Goal:
Reproduce each of the following entries verbatim, line for line, with no changes.

Records to use:
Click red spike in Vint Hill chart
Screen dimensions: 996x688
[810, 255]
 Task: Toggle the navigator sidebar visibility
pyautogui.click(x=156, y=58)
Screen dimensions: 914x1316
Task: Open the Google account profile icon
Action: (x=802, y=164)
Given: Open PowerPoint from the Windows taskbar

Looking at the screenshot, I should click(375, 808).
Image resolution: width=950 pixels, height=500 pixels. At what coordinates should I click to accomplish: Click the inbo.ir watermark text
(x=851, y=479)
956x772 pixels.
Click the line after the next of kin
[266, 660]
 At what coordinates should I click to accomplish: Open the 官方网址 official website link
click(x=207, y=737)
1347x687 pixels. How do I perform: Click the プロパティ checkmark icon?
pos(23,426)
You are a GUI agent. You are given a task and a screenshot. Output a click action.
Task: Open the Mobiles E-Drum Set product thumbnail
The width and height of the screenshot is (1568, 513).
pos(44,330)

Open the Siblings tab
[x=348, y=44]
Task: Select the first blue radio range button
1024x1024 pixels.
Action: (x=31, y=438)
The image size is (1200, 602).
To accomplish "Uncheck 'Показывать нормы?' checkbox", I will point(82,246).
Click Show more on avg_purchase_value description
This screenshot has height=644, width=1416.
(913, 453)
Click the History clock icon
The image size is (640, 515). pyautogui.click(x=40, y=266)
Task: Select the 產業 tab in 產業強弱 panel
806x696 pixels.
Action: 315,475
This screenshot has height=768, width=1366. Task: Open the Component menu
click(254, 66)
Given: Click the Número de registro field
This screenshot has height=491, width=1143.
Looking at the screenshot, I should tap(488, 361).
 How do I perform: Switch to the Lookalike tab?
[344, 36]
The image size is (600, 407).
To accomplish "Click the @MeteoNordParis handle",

Complete output:
Click red spike in Vint Hill chart
Screen dimensions: 996x688
[810, 255]
 Task: Toggle the navigator sidebar visibility
pyautogui.click(x=156, y=58)
Screen dimensions: 914x1316
Task: Open the Google account profile icon
Action: (x=802, y=164)
Given: Open PowerPoint from the Windows taskbar

Looking at the screenshot, I should click(375, 808).
Image resolution: width=950 pixels, height=500 pixels. At what coordinates should I click to accomplish: Click the inbo.ir watermark text
(x=851, y=479)
956x772 pixels.
Click the line after the next of kin
[266, 660]
 At what coordinates should I click to accomplish: Open the 官方网址 official website link
click(x=207, y=737)
1347x687 pixels. How do I perform: Click the プロパティ checkmark icon?
pos(23,426)
You are a GUI agent. You are given a task and a screenshot. Output a click action.
Task: Open the Mobiles E-Drum Set product thumbnail
The width and height of the screenshot is (1568, 513).
pos(44,330)

Open the Siblings tab
[x=348, y=44]
Task: Select the first blue radio range button
1024x1024 pixels.
Action: (x=31, y=438)
The image size is (1200, 602).
To accomplish "Uncheck 'Показывать нормы?' checkbox", I will point(82,246).
Click Show more on avg_purchase_value description
This screenshot has height=644, width=1416.
(913, 453)
Click the History clock icon
The image size is (640, 515). pyautogui.click(x=40, y=266)
Task: Select the 產業 tab in 產業強弱 panel
806x696 pixels.
Action: 315,475
This screenshot has height=768, width=1366. Task: Open the Component menu
click(254, 66)
Given: Click the Número de registro field
This screenshot has height=491, width=1143.
Looking at the screenshot, I should tap(488, 361).
 How do I perform: Switch to the Lookalike tab?
[344, 36]
The image size is (600, 407).
To accomplish "Click the @MeteoNordParis handle",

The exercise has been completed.